Retype the rows starting at the line containing "Screen dimensions: 362x1568" and ending at the line containing "Action: tap(269, 409)", with nothing left out or changed.

[Listed records start]

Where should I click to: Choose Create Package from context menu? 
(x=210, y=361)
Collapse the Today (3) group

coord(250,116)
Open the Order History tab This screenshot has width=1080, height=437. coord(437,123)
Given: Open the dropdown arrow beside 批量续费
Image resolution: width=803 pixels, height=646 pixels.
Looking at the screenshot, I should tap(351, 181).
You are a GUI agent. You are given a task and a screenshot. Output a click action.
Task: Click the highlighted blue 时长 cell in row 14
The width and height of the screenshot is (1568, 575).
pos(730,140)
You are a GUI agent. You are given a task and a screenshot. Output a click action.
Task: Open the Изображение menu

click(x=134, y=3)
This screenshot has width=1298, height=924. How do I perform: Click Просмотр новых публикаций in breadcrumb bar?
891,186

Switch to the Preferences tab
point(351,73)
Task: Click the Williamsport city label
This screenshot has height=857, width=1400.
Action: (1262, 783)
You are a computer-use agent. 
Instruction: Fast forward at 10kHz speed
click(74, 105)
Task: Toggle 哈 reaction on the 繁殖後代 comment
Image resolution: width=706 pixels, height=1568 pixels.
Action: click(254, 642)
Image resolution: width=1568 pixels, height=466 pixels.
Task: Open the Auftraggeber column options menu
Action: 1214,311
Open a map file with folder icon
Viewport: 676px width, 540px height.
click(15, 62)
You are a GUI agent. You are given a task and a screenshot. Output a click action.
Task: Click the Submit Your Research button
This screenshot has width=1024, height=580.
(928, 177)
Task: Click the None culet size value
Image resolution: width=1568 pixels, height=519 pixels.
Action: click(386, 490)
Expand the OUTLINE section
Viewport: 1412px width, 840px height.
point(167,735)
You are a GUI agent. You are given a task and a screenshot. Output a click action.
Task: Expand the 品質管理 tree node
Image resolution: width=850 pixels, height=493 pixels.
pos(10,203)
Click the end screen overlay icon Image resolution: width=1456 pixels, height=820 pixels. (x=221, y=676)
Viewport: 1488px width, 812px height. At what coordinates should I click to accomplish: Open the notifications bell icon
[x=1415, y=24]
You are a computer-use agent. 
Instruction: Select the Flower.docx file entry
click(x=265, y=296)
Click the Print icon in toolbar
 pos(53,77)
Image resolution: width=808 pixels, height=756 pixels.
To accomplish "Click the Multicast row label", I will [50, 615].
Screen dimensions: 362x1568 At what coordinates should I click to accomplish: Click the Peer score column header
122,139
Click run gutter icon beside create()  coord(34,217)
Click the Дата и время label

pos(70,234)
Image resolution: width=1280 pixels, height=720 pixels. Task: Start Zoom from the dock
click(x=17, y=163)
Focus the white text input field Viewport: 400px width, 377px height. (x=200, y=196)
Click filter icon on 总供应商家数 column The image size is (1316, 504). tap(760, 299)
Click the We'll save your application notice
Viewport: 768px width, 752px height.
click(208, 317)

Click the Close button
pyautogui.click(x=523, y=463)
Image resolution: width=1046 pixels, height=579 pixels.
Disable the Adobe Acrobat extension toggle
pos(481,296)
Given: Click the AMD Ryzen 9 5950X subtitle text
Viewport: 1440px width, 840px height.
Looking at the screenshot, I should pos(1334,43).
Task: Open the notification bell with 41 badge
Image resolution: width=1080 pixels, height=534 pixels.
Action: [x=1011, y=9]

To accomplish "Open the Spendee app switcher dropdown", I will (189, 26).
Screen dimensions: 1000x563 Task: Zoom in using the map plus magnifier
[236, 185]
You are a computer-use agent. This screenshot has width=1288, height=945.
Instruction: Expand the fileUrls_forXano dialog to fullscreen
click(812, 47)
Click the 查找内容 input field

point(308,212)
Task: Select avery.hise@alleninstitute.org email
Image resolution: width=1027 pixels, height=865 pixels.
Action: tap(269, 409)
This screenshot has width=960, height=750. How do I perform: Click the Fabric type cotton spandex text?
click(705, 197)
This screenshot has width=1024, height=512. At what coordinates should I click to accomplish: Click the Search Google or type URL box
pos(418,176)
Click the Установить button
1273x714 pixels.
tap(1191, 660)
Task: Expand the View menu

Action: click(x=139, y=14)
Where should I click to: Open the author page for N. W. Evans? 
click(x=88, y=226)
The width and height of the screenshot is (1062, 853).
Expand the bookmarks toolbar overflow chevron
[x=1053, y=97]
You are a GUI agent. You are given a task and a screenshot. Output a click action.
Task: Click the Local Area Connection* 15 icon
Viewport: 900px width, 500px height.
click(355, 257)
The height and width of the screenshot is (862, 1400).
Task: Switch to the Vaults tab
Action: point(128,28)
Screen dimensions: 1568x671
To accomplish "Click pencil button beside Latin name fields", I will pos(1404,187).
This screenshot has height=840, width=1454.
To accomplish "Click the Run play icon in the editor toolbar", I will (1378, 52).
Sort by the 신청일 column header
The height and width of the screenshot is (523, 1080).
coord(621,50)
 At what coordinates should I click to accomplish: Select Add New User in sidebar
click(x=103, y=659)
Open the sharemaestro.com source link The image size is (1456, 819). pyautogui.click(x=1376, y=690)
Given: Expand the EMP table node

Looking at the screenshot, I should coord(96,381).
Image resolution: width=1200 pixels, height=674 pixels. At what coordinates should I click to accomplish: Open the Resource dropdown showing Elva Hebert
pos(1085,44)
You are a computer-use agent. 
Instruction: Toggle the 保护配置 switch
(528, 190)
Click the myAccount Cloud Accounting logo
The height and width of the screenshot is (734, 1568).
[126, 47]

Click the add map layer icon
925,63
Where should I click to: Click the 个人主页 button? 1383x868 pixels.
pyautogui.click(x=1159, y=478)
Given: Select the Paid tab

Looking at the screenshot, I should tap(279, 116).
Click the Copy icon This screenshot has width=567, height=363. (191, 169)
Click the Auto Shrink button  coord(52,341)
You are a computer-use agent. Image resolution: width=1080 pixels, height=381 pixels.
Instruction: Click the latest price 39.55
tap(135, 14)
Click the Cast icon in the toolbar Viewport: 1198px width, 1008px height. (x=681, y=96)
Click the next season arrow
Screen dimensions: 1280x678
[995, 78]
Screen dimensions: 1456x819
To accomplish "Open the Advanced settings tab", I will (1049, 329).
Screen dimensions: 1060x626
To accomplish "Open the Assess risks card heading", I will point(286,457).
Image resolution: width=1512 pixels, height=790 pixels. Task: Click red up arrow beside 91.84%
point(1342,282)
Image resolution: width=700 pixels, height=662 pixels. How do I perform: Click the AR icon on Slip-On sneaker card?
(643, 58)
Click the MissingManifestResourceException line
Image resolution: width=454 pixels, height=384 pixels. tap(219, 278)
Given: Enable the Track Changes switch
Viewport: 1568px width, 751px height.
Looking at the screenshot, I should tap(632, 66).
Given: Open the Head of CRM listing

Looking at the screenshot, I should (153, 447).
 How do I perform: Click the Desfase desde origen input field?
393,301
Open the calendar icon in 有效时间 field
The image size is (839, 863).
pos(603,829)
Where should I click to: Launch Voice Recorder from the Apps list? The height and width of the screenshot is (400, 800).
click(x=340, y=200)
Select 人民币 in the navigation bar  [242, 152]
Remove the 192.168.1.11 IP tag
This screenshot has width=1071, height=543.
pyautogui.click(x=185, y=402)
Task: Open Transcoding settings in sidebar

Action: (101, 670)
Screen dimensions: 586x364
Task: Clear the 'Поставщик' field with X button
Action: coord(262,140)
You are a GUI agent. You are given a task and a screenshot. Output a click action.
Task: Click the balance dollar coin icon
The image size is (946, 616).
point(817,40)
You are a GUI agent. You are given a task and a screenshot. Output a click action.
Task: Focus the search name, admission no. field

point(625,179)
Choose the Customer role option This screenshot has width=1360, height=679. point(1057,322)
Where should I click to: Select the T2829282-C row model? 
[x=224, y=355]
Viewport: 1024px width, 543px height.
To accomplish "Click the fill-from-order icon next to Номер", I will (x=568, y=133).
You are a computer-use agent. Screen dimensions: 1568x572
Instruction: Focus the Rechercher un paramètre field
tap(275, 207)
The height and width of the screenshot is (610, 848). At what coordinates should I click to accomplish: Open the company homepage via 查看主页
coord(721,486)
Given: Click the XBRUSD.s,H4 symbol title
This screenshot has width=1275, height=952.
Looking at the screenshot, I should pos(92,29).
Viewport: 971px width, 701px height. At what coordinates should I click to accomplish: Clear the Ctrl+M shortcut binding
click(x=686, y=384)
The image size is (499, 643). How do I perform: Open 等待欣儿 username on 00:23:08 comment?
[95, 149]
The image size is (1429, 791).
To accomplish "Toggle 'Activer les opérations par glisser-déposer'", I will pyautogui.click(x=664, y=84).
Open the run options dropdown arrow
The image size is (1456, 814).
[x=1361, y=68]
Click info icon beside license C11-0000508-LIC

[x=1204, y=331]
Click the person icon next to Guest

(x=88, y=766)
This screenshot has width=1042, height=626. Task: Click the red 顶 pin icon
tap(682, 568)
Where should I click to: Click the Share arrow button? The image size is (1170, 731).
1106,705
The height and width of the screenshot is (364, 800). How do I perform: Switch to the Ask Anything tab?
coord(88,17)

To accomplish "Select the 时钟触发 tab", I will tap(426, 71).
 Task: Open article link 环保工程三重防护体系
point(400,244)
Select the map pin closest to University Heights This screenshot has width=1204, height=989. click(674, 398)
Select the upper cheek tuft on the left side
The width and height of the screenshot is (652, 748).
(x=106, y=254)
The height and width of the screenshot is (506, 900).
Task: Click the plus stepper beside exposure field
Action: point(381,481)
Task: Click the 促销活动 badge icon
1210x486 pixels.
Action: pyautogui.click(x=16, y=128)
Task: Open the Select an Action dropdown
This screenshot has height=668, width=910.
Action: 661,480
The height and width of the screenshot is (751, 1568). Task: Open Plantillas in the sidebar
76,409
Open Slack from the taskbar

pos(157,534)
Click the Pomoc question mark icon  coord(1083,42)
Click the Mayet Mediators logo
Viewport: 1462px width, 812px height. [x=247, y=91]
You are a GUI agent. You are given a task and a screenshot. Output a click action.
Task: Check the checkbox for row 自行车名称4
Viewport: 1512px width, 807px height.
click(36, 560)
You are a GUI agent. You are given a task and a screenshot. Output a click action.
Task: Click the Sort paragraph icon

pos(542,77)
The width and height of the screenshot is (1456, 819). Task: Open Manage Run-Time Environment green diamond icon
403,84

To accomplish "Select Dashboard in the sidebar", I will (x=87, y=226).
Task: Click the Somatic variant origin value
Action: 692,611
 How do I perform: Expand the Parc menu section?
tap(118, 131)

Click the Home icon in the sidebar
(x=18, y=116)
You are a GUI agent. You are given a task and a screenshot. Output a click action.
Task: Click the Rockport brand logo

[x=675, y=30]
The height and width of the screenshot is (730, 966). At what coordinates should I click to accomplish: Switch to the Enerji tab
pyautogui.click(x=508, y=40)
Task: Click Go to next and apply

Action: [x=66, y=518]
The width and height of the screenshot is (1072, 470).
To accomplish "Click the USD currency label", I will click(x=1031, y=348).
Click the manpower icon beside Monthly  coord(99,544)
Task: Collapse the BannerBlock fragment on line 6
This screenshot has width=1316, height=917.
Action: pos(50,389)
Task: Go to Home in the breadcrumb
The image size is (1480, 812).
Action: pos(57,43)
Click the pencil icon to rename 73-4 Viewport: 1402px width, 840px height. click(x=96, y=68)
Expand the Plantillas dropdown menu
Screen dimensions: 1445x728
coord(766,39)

[Listed records end]

Solution -
Screen dimensions: 362x1568 At what coordinates should I click to accomplish: Click the Peer score column header
122,139
Click run gutter icon beside create()  coord(34,217)
Click the Дата и время label

pos(70,234)
Image resolution: width=1280 pixels, height=720 pixels. Task: Start Zoom from the dock
click(x=17, y=163)
Focus the white text input field Viewport: 400px width, 377px height. (x=200, y=196)
Click filter icon on 总供应商家数 column The image size is (1316, 504). tap(760, 299)
Click the We'll save your application notice
Viewport: 768px width, 752px height.
click(208, 317)

Click the Close button
pyautogui.click(x=523, y=463)
Image resolution: width=1046 pixels, height=579 pixels.
Disable the Adobe Acrobat extension toggle
pos(481,296)
Given: Click the AMD Ryzen 9 5950X subtitle text
Viewport: 1440px width, 840px height.
Looking at the screenshot, I should pos(1334,43).
Task: Open the notification bell with 41 badge
Image resolution: width=1080 pixels, height=534 pixels.
Action: [x=1011, y=9]

To accomplish "Open the Spendee app switcher dropdown", I will (189, 26).
Screen dimensions: 1000x563 Task: Zoom in using the map plus magnifier
[236, 185]
You are a computer-use agent. This screenshot has width=1288, height=945.
Instruction: Expand the fileUrls_forXano dialog to fullscreen
click(812, 47)
Click the 查找内容 input field

point(308,212)
Task: Select avery.hise@alleninstitute.org email
Image resolution: width=1027 pixels, height=865 pixels.
Action: tap(269, 409)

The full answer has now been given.